Depoimento de Ana Paula

Ana Paula Albuquerque

Eu sempre me olhei no espelho e me vi “diferente”, eu não corria como meus amigos, eu não andava como meus amigos….

Meus pais só se deram conta disso aos 11 anos, quando as quedas sem motivo aparente se tornaram mais frequentes, e durante todos aqueles anos eu sofri com os comentários a respeito dos meus pés “feios” e as canelas muito finas, era difícil para mim entender porque aquilo acontecia comigo, e por diversas vezes me tranquei em casa dizendo para minha mãe que não iria mais a escola, graças a Deus eu sempre voltava atrás. Aos 12 anos fui levada pelo meu pai a Santa Casa de São Paulo, e foi lá que diversos ortopedistas me avaliaram, chegando à conclusão de que eu tinha escoliose; notaram meus pés cavos e varos, mas, em nenhum momento cogitaram que poderia ter uma doença degenerativa; fiz fisioterapia por um tempo para corrigir a escoliose, durante esse tratamento meu fisio na época, Dr. Heitor, percebeu o quanto meus tendões eram inflexíveis, aos 12 anos eu não tinha alongamento algum, já era limitada nos movimentos, ainda assim nada mais foi investigado, me mandaram fazer natação para ajudar e me deram alta. Eu não fiz natação, era muito caro e nós éramos muito pobres.

Os anos passaram, eu passei a adolescência inteira jogando vôlei porque não precisava correr e disso eu gostava, acredito que o vôlei tenha ajudado para que a doença progredisse mais devagar. Quando aos 18 anos fiquei grávida de meu primeiro filho meu corpo deu sinais de que estava em colapso, sentia dores no quadril, nas pernas, nos braços, sentia muito calor, tremores, cãibras; do segundo filho aos 24 eu já estava muito pior, ia trabalhar arrastada, mancando, virando o tornozelo. Quando fiz vinte e oito me convenci de que aquilo não podia ser natural, e fui atrás de respostas, recebi muitos “você não tem nada” ou “troque seu travesseiro”, mas nada bastou para mim, com muita força de vontade consegui, finalmente, que a prefeitura de minha cidade me levasse até Ribeirão Preto, neste ano eu já havia passado num ortopedista muito bom que me disse que o que eu tinha era Charcot-Marie-Tooth, neste dia eu morri um pouco, aos 28 anos eu tinha uma doença rara, sem cura e degenerativa, eu sabia pouco e tive medo. Na Eletroneuromiografia havia constado uma polineuropatia sensitiva heredodegenerativa, o que estava bem longe do diagnóstico real. Finalmente ao passar no HC de Ribeirão fui diagnosticada com Amiotrofia Espinhal Distal, uma “prima” da CMT, só que afeta apenas a parte motora comprometendo muito pouco ou nada da sensitiva.

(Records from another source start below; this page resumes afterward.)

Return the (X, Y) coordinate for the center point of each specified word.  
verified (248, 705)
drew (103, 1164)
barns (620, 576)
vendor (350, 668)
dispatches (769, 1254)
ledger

Hoje, mais de três anos desde o início da minha peregrinação, ainda há muito a se caminhar, não consegui ainda o resultado do exame de DNA que ateste a doença sem dúvidas, não tenho uma equipe médica perto da minha casa que me atenda e saiba mais de CMT ou Amiotrofia do que eu mesma, depois de tanto ler; o fisioterapeuta da minha cidade ainda não conseguiu compreender que necessito de acompanhamento constante e não 10 sessões. A cada problema que aparece e vou ao médico, tenho dúvidas se informo minha patologia, por medo de ter tudo que sinto associado a ela, por isso já ocultei esse fato muitas vezes.

De tudo isso muitas lições aprendidas, muita força adquirida, me perdoei por minhas limitações, entendi que elas não me fazem feia ou pior, me fazem mais humana. Aprendi a olhar o ser humano com mais ternura e principalmente e viver os dias como se fossem os últimos, sem muitas reclamações, caindo e levantando, sorrindo e as vezes chorando, mas vivendo e não existindo, porque aos olhos do Pai Jeová somos todos perfeitos.